WORK INSTRUCTIONS
Copy out all lines of the listing below that hold "screenshot".

::: RECORDS TO USE

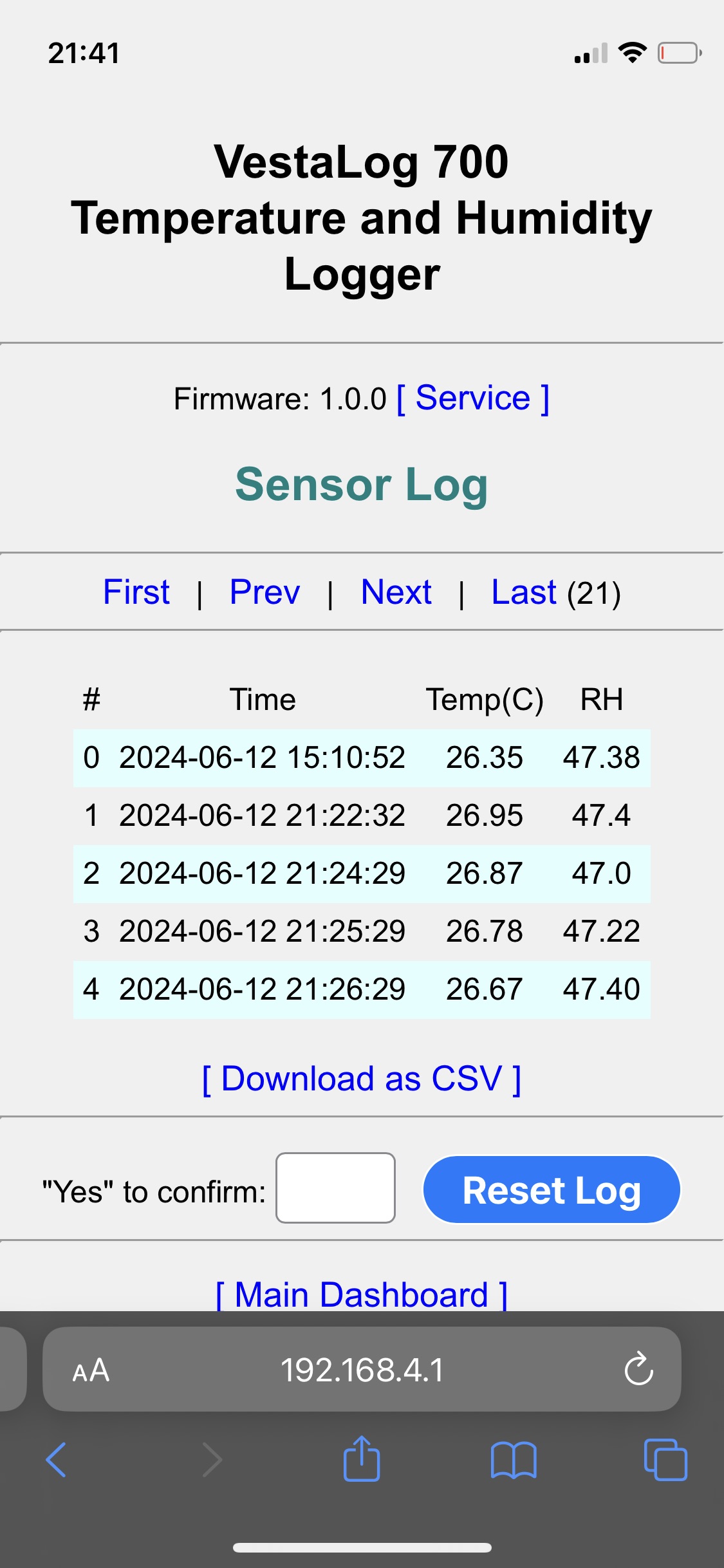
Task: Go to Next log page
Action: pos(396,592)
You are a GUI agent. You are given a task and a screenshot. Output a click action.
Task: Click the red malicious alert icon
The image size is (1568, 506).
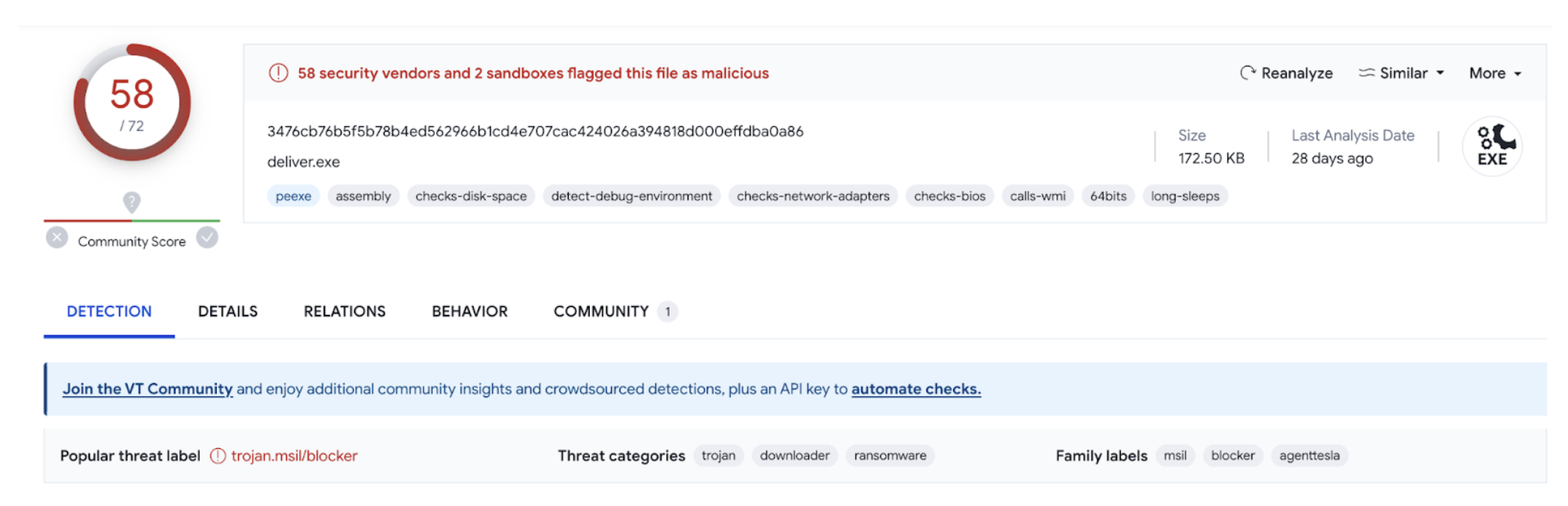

::::::
::: RECORDS TO USE

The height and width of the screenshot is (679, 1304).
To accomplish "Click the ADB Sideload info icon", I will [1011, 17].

::::::
::: RECORDS TO USE

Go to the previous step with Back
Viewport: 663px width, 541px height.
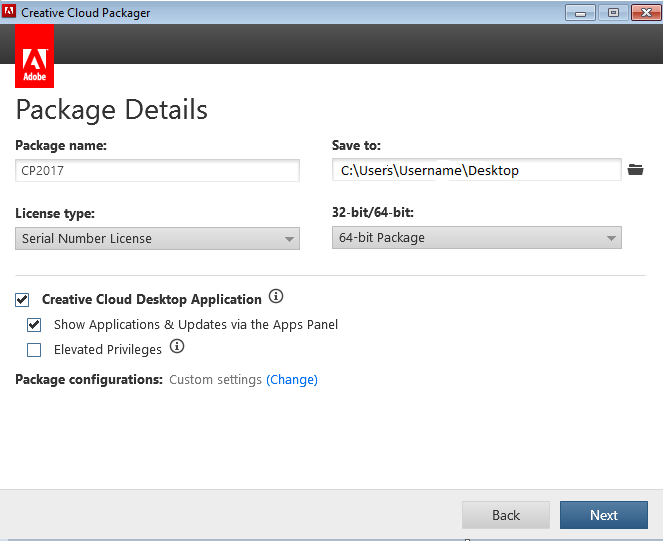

::::::

YOUR SOLUTION
You are a GUI agent. You are given a task and a screenshot. Output a click action.
The height and width of the screenshot is (679, 1304).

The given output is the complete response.